▸ **Work to be completed**
Copy the lines from the start of the records through the line with "center [136, 25].", both included, without any change.

Start of Data for the task

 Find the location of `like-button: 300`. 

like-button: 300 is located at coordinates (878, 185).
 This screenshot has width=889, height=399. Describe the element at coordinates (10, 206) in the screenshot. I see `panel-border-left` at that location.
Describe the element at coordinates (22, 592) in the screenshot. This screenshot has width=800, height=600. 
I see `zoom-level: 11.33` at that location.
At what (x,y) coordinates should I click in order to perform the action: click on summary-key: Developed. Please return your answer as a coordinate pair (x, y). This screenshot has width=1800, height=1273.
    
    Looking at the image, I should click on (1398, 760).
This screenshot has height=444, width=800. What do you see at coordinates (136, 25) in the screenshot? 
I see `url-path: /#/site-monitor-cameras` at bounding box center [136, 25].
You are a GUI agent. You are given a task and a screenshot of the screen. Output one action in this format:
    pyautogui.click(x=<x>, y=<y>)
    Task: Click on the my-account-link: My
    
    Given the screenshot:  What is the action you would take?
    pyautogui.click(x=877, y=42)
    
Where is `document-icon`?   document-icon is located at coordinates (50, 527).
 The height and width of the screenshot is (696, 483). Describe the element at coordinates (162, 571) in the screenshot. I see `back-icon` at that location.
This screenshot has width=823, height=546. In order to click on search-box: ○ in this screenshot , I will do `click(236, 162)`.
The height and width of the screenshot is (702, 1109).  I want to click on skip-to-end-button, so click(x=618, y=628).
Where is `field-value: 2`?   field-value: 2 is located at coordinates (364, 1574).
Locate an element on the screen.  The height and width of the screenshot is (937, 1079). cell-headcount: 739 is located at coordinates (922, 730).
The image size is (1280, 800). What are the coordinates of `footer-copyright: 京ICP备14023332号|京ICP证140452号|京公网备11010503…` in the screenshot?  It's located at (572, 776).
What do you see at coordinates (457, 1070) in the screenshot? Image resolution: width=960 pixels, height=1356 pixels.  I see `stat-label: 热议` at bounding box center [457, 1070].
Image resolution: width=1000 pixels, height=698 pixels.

End of Data for the task

▸ **Problem solution**
 Find the location of `like-button: 300`. 

like-button: 300 is located at coordinates (878, 185).
 This screenshot has width=889, height=399. Describe the element at coordinates (10, 206) in the screenshot. I see `panel-border-left` at that location.
Describe the element at coordinates (22, 592) in the screenshot. This screenshot has width=800, height=600. 
I see `zoom-level: 11.33` at that location.
At what (x,y) coordinates should I click in order to perform the action: click on summary-key: Developed. Please return your answer as a coordinate pair (x, y). This screenshot has width=1800, height=1273.
    
    Looking at the image, I should click on (1398, 760).
This screenshot has height=444, width=800. What do you see at coordinates (136, 25) in the screenshot? 
I see `url-path: /#/site-monitor-cameras` at bounding box center [136, 25].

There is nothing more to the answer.